Cyberattacks damage consumer trust in retailers
GlobalData’s report considers the importance of trust in customer retention, noting: “The increased cost of living has caused shoppers to be pickier in how they spend their money … Shoppers have become more cost-sensitive, spending more time searching for the best deals, both in-person and online, and prioritising lower prices over brand loyalty. Retailers can no longer rely on repeat business and must work much harder to satisfy shoppers.”
Investment in technology is one way in which retailers can enhance their offering to consumers, and the report highlights John Lewis, H&M and Bershka as three brands leading in digitalising apparel, expanding their propositions through virtual try-on features.
It also offers the example of Marks & Spencer’s List&Go app, which uses augmented reality to guide customers around stores according to the items on their in-app shopping list.
However, these advancements are intrinsically risky, particularly in a sector already appealing to bad actors.
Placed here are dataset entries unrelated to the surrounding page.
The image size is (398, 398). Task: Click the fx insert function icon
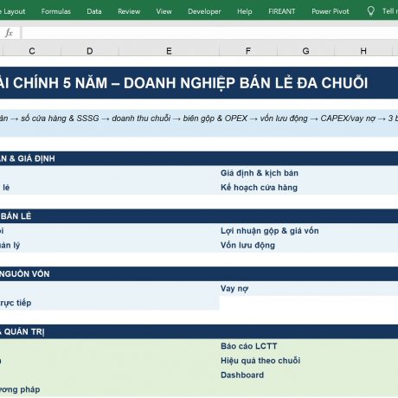(x=9, y=33)
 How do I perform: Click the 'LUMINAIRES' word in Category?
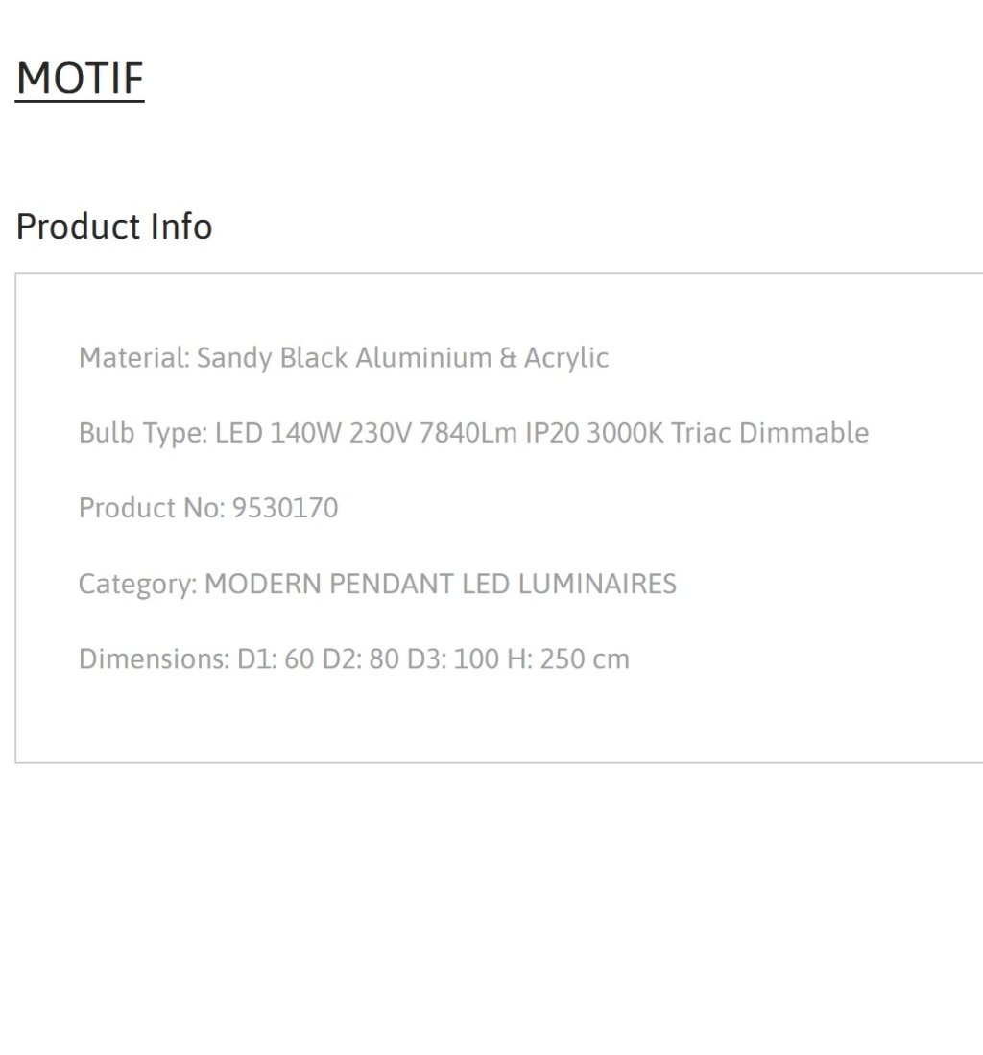click(597, 584)
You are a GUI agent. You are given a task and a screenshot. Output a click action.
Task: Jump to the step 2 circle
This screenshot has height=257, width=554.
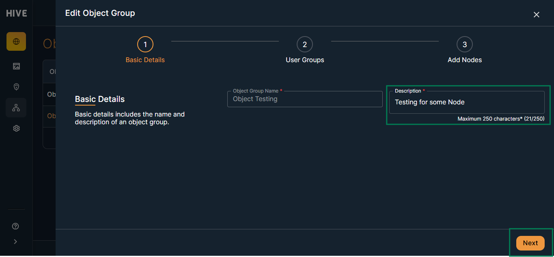[305, 45]
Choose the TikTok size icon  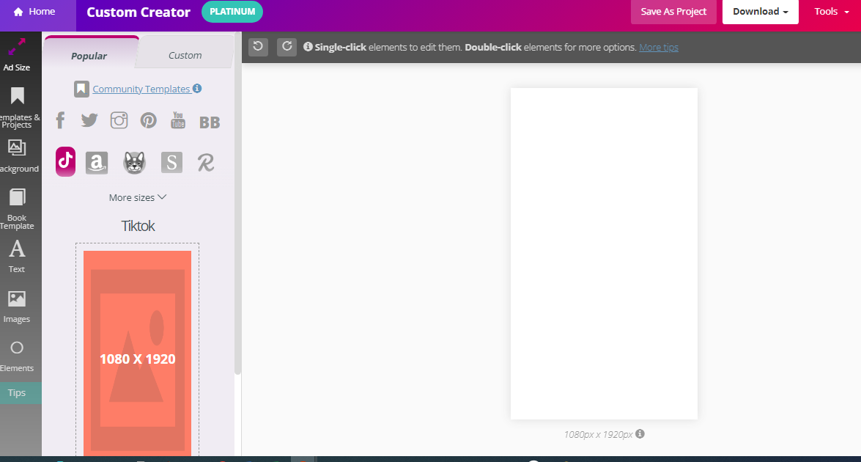coord(65,161)
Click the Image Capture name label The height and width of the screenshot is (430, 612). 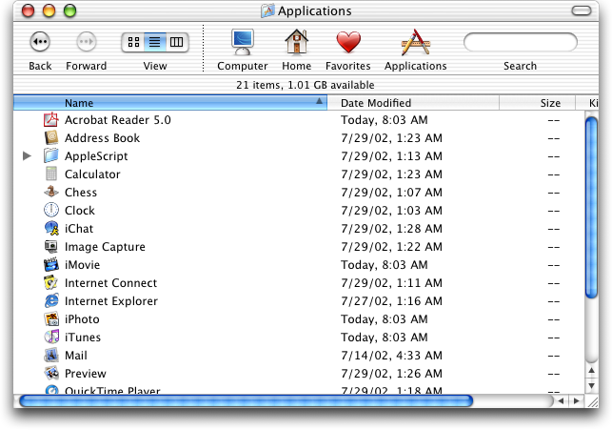click(105, 247)
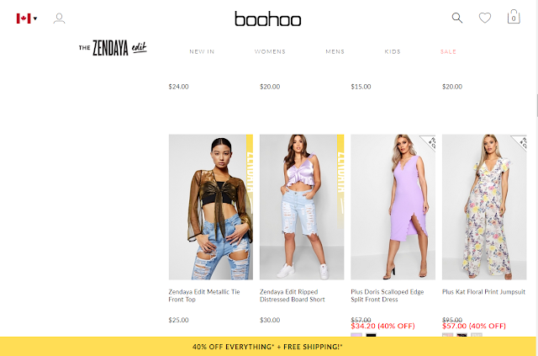Open the NEW IN menu
The height and width of the screenshot is (356, 538).
202,51
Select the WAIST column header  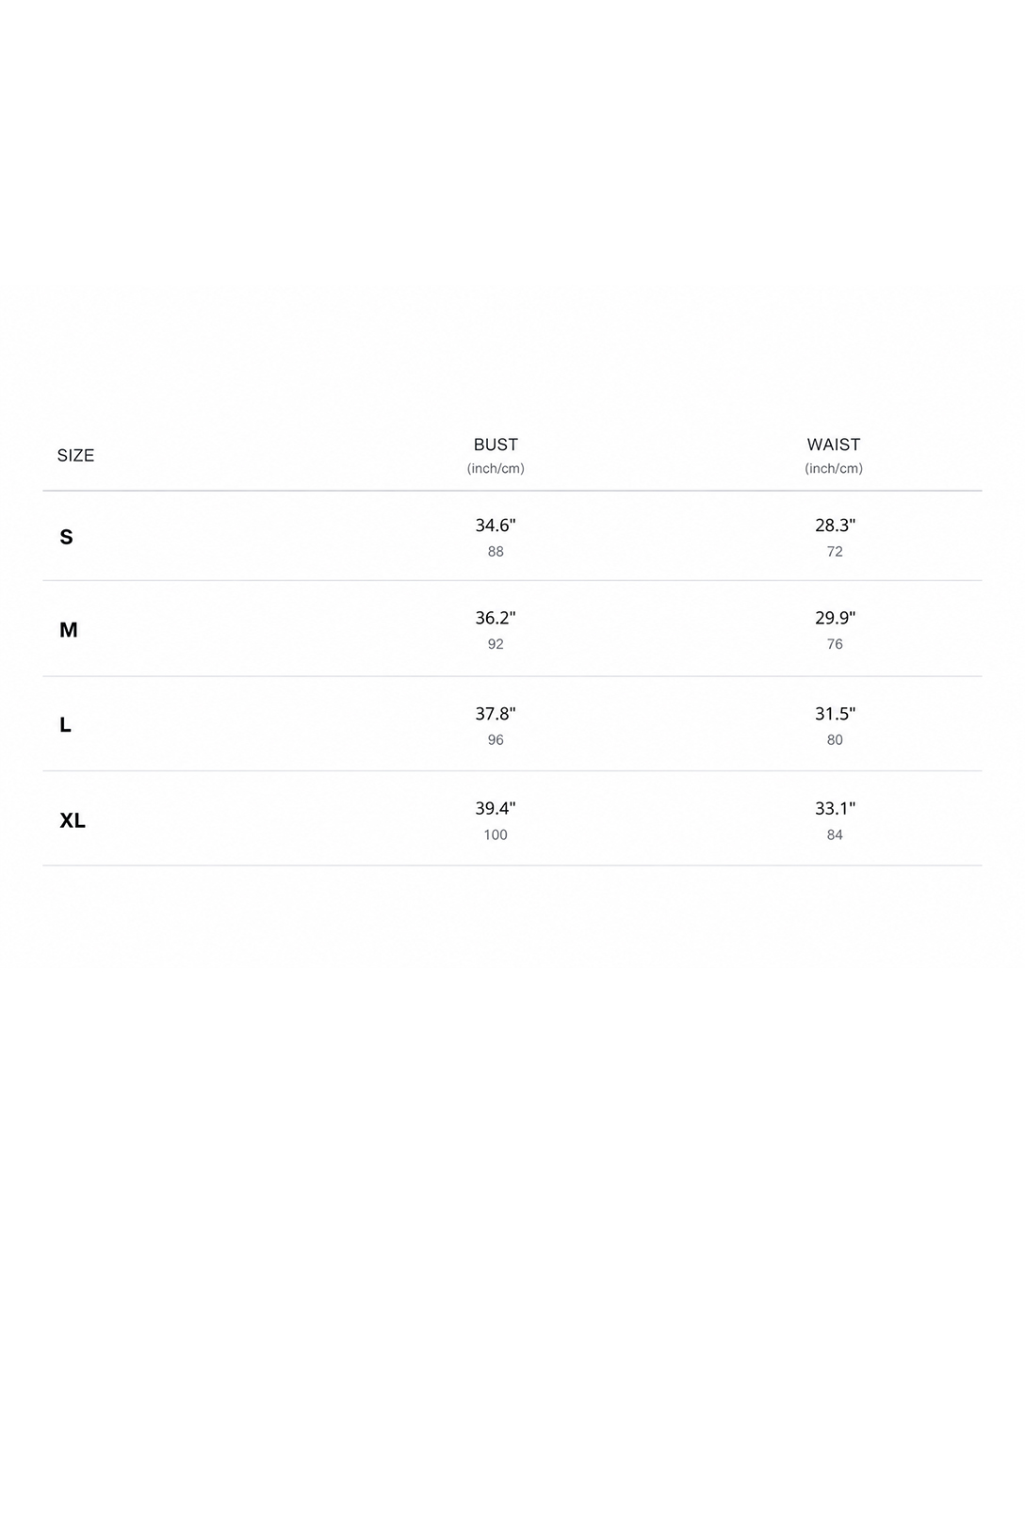(834, 445)
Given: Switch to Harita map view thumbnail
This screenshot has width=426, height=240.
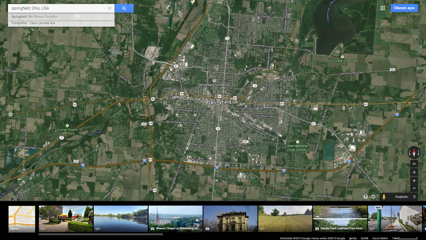Looking at the screenshot, I should click(22, 219).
It’s a growing concern, and GlobalData’s Q1 2024 Tech Sentiment Polls found that 74% of respondents already considered cybersecurity to be disrupting their industry or believed it would do so in the next year.
This concern is reflected in spending predictions too. PwC’s 2024 Global Digital Trust Insights report predicts that cyber investments will account for 14% of the total IT, operational technology and automation budget across businesses in 2024, up from 11% in 2023.
Bicknell commented that “as most organisations confronting cyberattacks know by now, success isn’t measured by whether the organisation has suffered an attack, because most are under continual attack, but how resilient they are to those attacks.”
The primary risks are from distributed denial of service, supply chain and ransomware attacks, with POS systems particularly vulnerable to the latter. Palo Alto Networks’ 2021 statistics reported that POS malware attacks accounted for 65% of data breaches.
Considering relationships with consumers, GlobalData’s report concludes: “With more customers shopping online than ever before, retailers must make the online experience frictionless to retain shoppers without compromising security. Companies must implement additional authentication methods while ensuring the shopping experience is as smooth as possible to prevent online cart abandonment.”